● **WHAT IS ASKED**: Write out every one of the records below word for word, leaving the pictures out.

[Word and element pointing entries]

===

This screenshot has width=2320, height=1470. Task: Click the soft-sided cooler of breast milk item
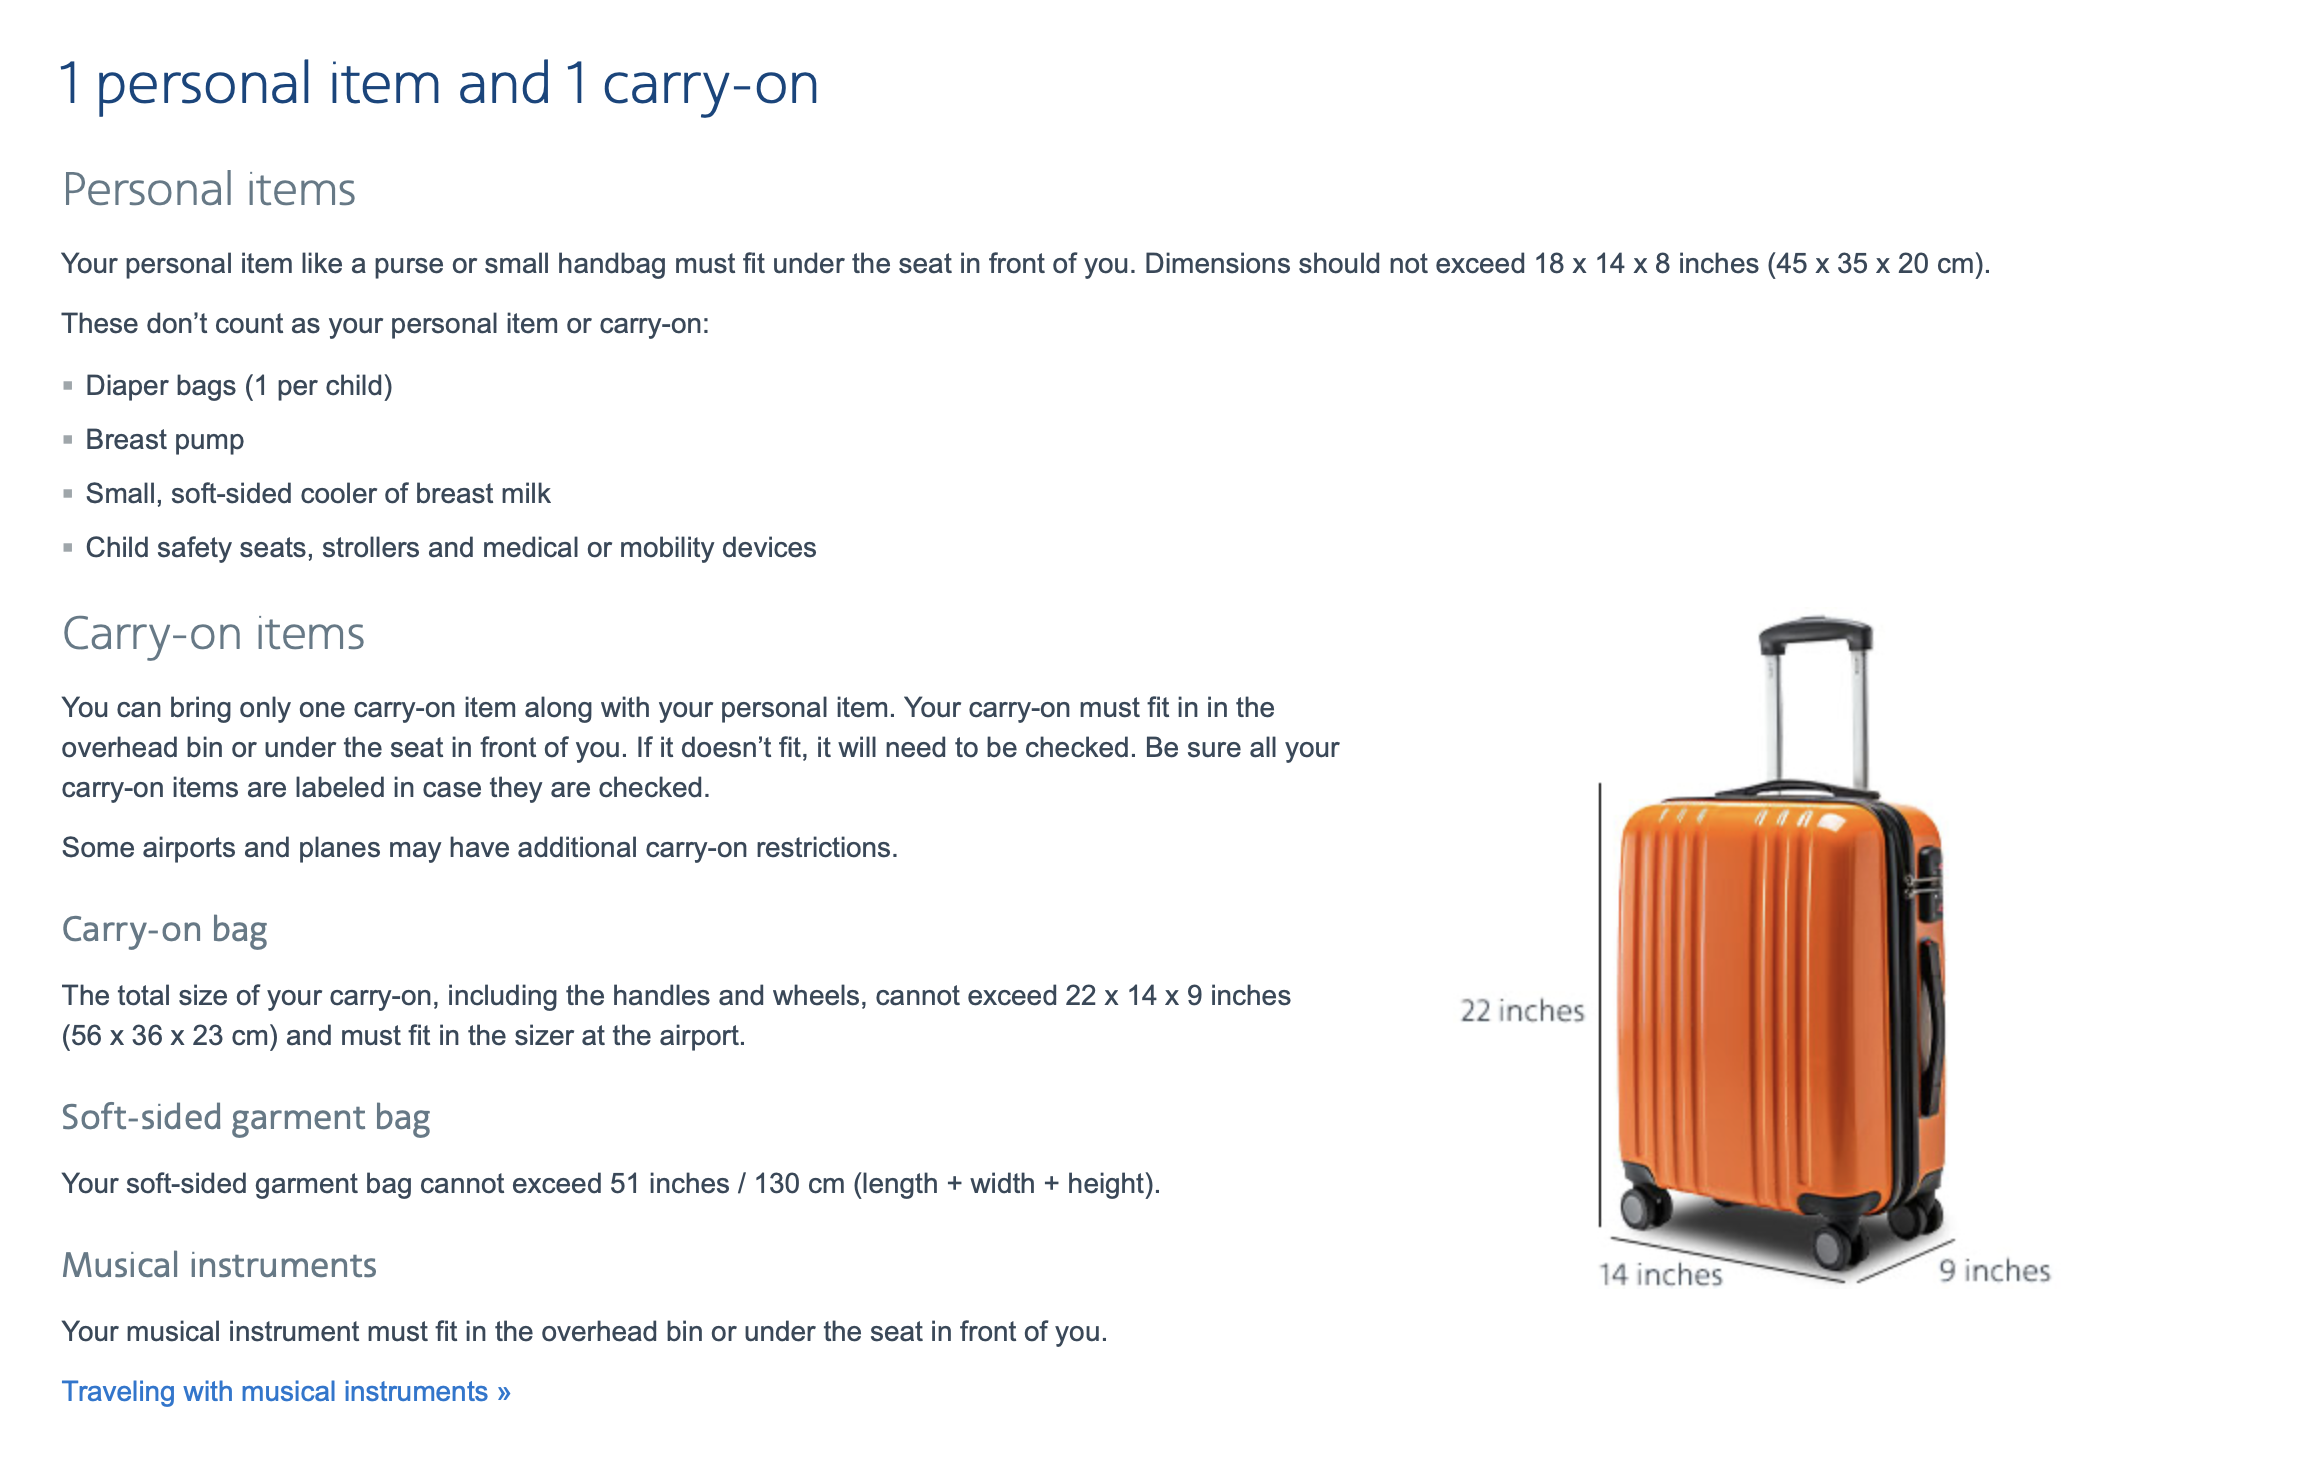tap(318, 494)
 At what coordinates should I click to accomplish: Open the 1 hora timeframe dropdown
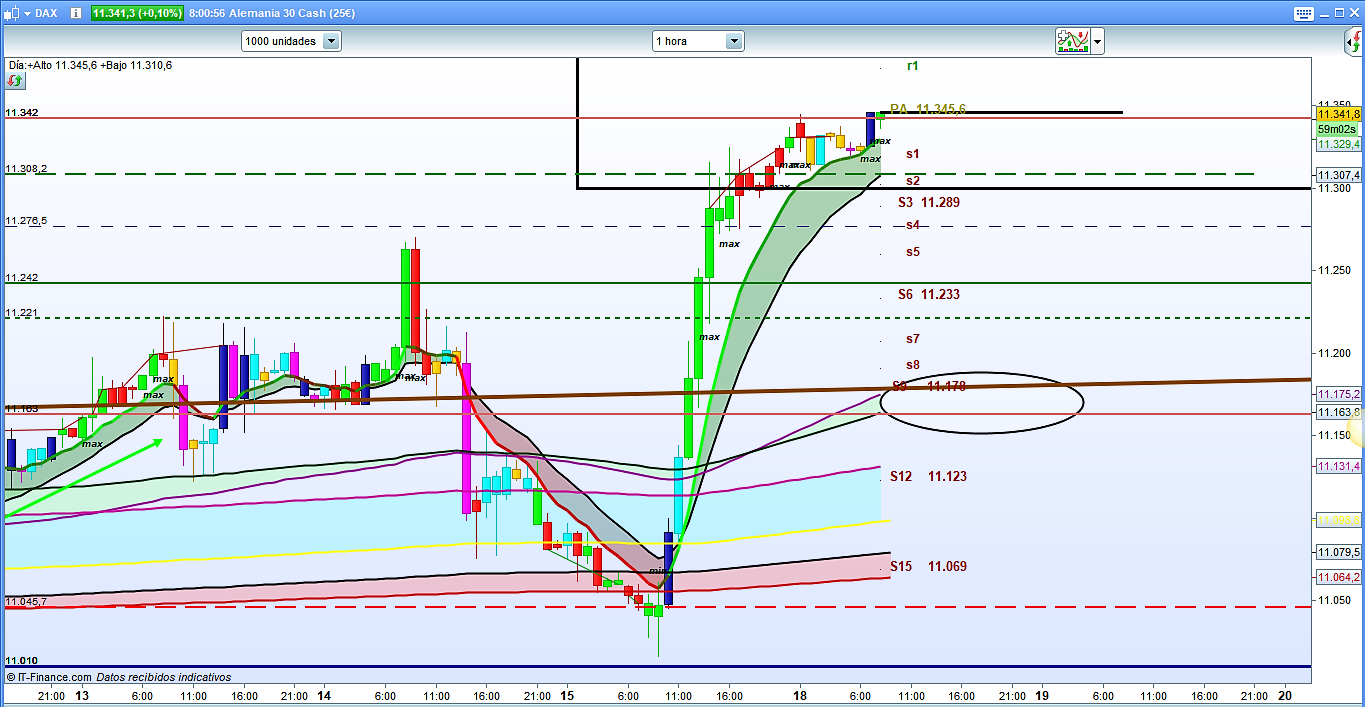coord(697,41)
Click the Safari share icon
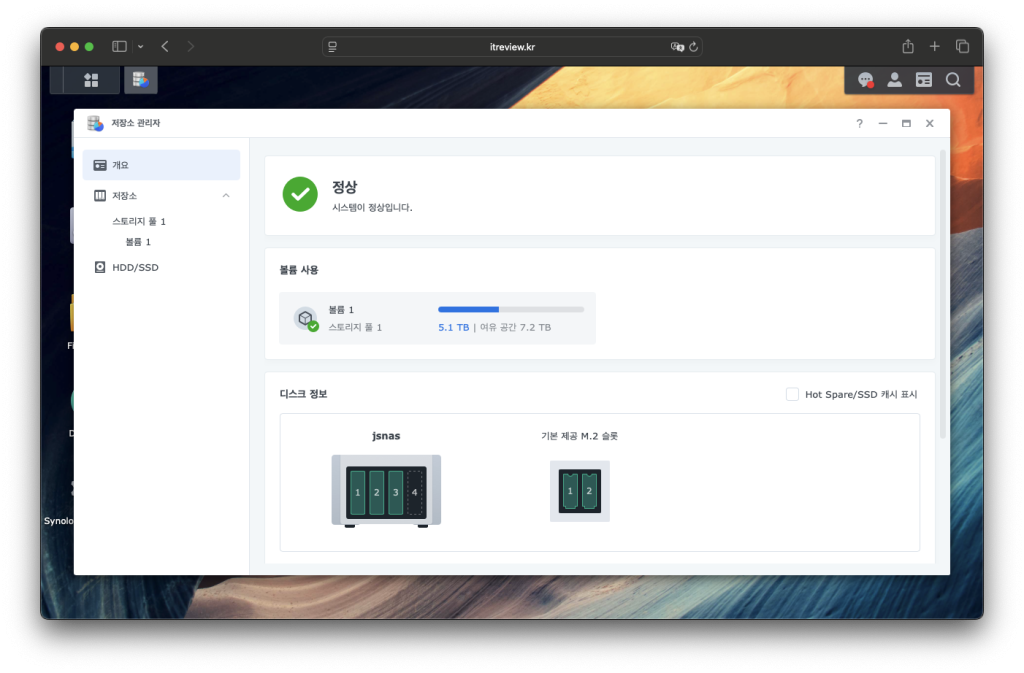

===

● **TASK RESPONSE**:
This screenshot has width=2320, height=1470. Task: Click the soft-sided cooler of breast milk item
tap(318, 494)
 At what coordinates should I click to accomplish: Open the 1 hora timeframe dropdown
coord(697,41)
Click the Safari share icon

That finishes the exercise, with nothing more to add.